What does the educational process look like for students in the M.S. in Design Technology?

The core curriculum of our M.S. in Design Technology includes a suite of courses and studios that take place over the course of two years. All of the students spend their first year in Ithaca.  They take Design and Making Across Disciplines, Design for Physical Interaction, and Coding for Design, as well as electives in support of their unique interests.

In the second year students split into their two tracks. The first, is a thesis research track where students form a faculty committee and work on a year-long thesis project. The second track is the studio professional track where students spend their second year taking courses at Cornell Tech, including the studio curriculum.

Yuji Kitamura (M.S. DT ’26) preparing his work for review

How does the Cornell Tech track of the M.S. in Design Technology differ from other tracks offered at Ithaca?

The students who spend their second year at Cornell Tech in the studio professional track are completely immersed in the Cornell Tech studio curriculum, the cornerstone of all graduate programs at Cornell Tech. Studio allows Design Tech students to translate and instrumentalize the methods, thinking and the fundamentals they have learned in their first year and apply and expand them to real-world problems and opportunities.

Part of the Cornell Tech Studio that students in this track engage in is Product Studio, where leading companies in the tech industry and beyond pose a challenge question to students that they are tasked with solving through design solutions. Given the opportunity and expansion of this field and collaborative discipline, we are planning for the studio professional track at Cornell Tech within the Design Tech program to grow substantially over the next decade.

What types of real world problems are Design Tech students exploring and working to address?

The areas of demand for innovative Design in the tech industry are endless. For example, in the architecture, engineering, and construction industry, where old school concrete and construction are big culprits of carbon emissions, robotics, new materials, and 3D printing open new sustainable solutions. Design Tech offers a new approach through their Design + Materials hub where students engage with cutting edge digital and robotic fabrication technologies alongside advancement in responsive and adaptive materials to explore automation in construction.

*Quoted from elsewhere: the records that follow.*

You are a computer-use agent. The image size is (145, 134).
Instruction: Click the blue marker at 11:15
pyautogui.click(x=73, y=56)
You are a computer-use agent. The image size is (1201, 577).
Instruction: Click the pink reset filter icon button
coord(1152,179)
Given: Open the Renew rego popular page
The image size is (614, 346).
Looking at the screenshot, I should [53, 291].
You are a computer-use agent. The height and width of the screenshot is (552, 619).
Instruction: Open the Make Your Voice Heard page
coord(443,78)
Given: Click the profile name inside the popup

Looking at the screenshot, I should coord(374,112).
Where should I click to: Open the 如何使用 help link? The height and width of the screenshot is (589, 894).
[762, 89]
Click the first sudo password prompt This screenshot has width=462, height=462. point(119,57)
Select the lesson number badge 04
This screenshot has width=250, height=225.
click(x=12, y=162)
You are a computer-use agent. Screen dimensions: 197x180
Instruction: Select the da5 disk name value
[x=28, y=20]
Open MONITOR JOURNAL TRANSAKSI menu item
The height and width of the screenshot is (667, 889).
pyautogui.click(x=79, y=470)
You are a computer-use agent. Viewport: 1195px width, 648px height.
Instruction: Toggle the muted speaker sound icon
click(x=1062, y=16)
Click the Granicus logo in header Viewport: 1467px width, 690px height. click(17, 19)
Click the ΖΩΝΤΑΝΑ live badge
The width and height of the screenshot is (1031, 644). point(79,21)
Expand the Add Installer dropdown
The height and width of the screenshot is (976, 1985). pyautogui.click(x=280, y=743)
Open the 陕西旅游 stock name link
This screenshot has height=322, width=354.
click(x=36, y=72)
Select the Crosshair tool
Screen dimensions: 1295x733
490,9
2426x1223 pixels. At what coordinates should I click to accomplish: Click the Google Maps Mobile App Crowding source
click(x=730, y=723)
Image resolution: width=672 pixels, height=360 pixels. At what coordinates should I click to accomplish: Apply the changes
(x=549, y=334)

Or we can look on an even grander scale. If deep space exploration is to become a reality, humans will need to be as self-sufficient as possible. Since ordering supplies from earth won’t be practical, astronauts would have to fabricate their own components for equipment and other products through additive manufacturing, and those challenges can be overcome thanks to design solutions we are working on at Cornell such as modeling software and 3D printing in space.

Detail of work by Bo Li (M.S. DT ’26)

How does a student’s time in the M.S. program prepare them to enter the technology workforce? Where have you seen Design Tech students take their work following graduation? 

Design Tech co-mentors students in project-based design learning to expand opportunities in emerging tech. It has inspired new collaborations, such as one with the XR Collaboratory where students work together to integrate cutting edge XR technologies with design and explore simulated reality and alternative forms of communication. Our students are even publishing their theses in competitive peer reviewed journals.

Because of Design Tech’s unique transdisciplinary pedagogy at the intersection of design, as well as technology that is framed with a focus on engagement on long-term societal impact, our students are set up for success in the tech sector. Our studio professional track graduates will end up in industry, alternative forms of practice, big tech and beyond, with companies such as Google, Facebook and Apple to name a few, while thesis track students will likely either go on to a PHD or into an academic structure where they may start their own cutting edge labs and teach across disciplines, creating the next generation of leaders for technology design in both industry and academia.